Certains auteurs ont récemment cherché une variation génétique (GO) du changement phasaire comportemental induit par des conditions d’isolement ou de groupement durant la vie de l’individu (EO) dans le genre Schistocerca et chez L. migratoria (i.e., l’interaction GO x EO ; Fig. 5). Bien que ces études aient montré des résultats peu clairs, elles tendent à supporter la présence d’effets GO x EO (Fig. 5 ; Heifetz et al. 1994; Yerushalmi et al. 2001; Sword 2003). Il est important de noter que
la question de la variation génétique de la grégarisation héritée à travers les générations, indépendamment de la plasticité phénotypique exprimée au cours de la vie d’un individu, n’a encore jamais été adressée chez les locustes (i.e., interaction GO × EM; Fig.5).
Facteurs proximaux
Chez S. gregaria, le stimulus majeur de la grégarisation comportementale est le contact tactile, particulièrement au niveau des fémurs arrières (Hägele et Simpson 2000 ; Simpson et al. 2001). La combinaison de stimulus olfactif et visuel est également grégarisante au niveau comportemental chez cette espèce, mais ces stimulus ne sont pas efficaces seuls (Roessingh et al. 1998). Les stimulus impliqués dans les changements phasaires autre que le comportement ne sont pas bien connus.

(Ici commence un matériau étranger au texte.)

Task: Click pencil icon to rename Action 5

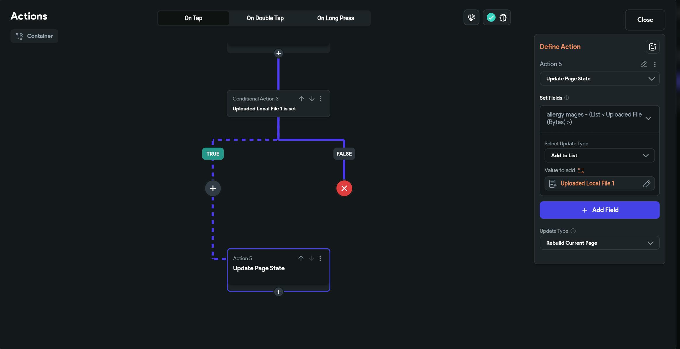Action: coord(644,64)
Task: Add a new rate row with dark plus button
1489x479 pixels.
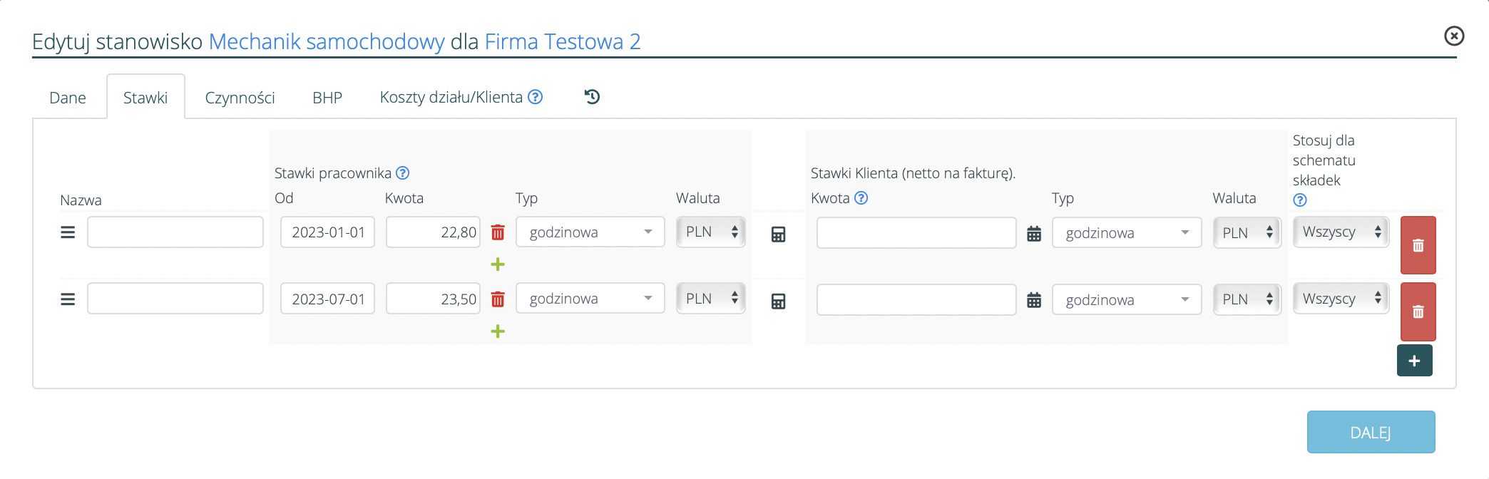Action: pos(1414,361)
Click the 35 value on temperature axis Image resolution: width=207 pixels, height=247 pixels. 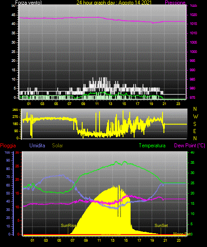(192, 162)
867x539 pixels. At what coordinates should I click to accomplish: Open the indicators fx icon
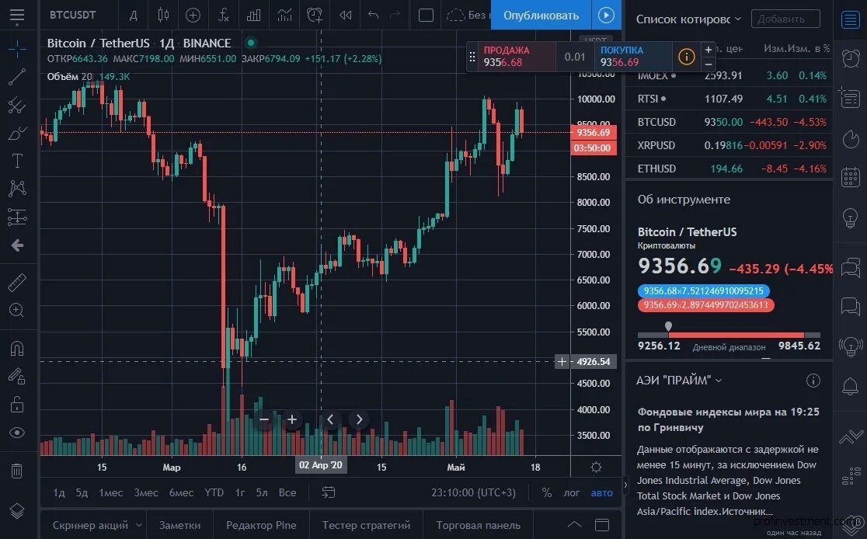coord(224,15)
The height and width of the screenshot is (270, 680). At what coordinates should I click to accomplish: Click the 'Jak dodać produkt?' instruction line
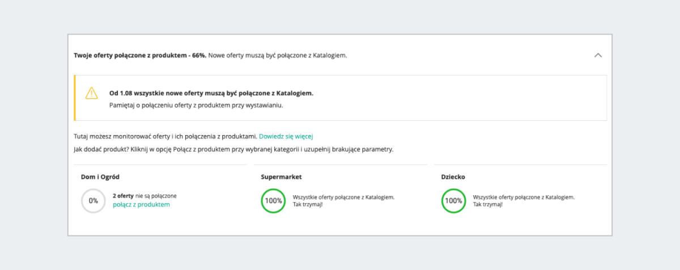(233, 149)
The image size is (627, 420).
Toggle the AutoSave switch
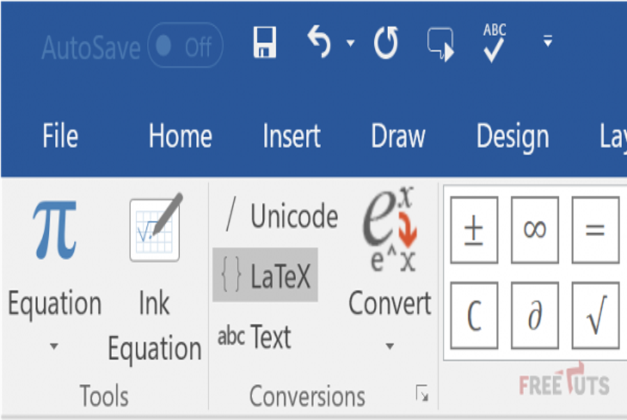pos(185,45)
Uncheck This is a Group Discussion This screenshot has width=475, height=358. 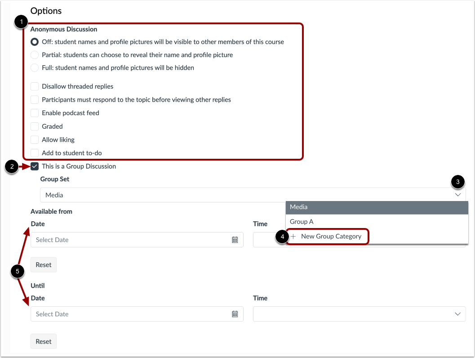pos(35,166)
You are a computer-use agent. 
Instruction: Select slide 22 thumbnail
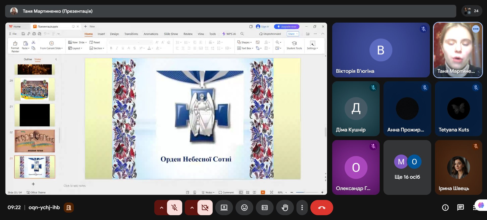pos(35,141)
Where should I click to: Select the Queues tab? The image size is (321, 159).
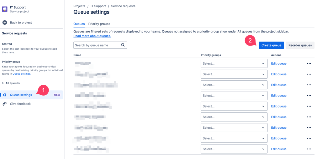tap(79, 24)
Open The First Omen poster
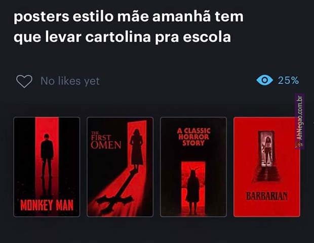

Depuis les travaux de Joly (1951), un grand nombre d’études ont été entreprises sur S. gregaria et L. migratoria pour déterminer les facteurs physiologiques et moléculaires des différences phase-spécifiques morphologiques et comportementales des locustes (Pener 1991). Bien que ces études aient précisé le rôle d’un certain nombre de molécules (i.e., la corazonine, les neuroparsines, certains inhibiteurs protéiques, etc), elles n’ont pu résoudre s’il y a ou non un inducteur moléculaire majeur du changement phasaire (Hassanali et al. 2005 ; De Loof et al. 2006). En particulier, la littérature semio-chimique est abondante mais confuse. Les molécules impliquées dans le comportement d’agrégation sont encore mal identifiées, et inversement, le rôle des molécules clairement identifiées est souvent sujet à controverse (revue dans Pener 1991 ; Pener et Yerushalmi 1998).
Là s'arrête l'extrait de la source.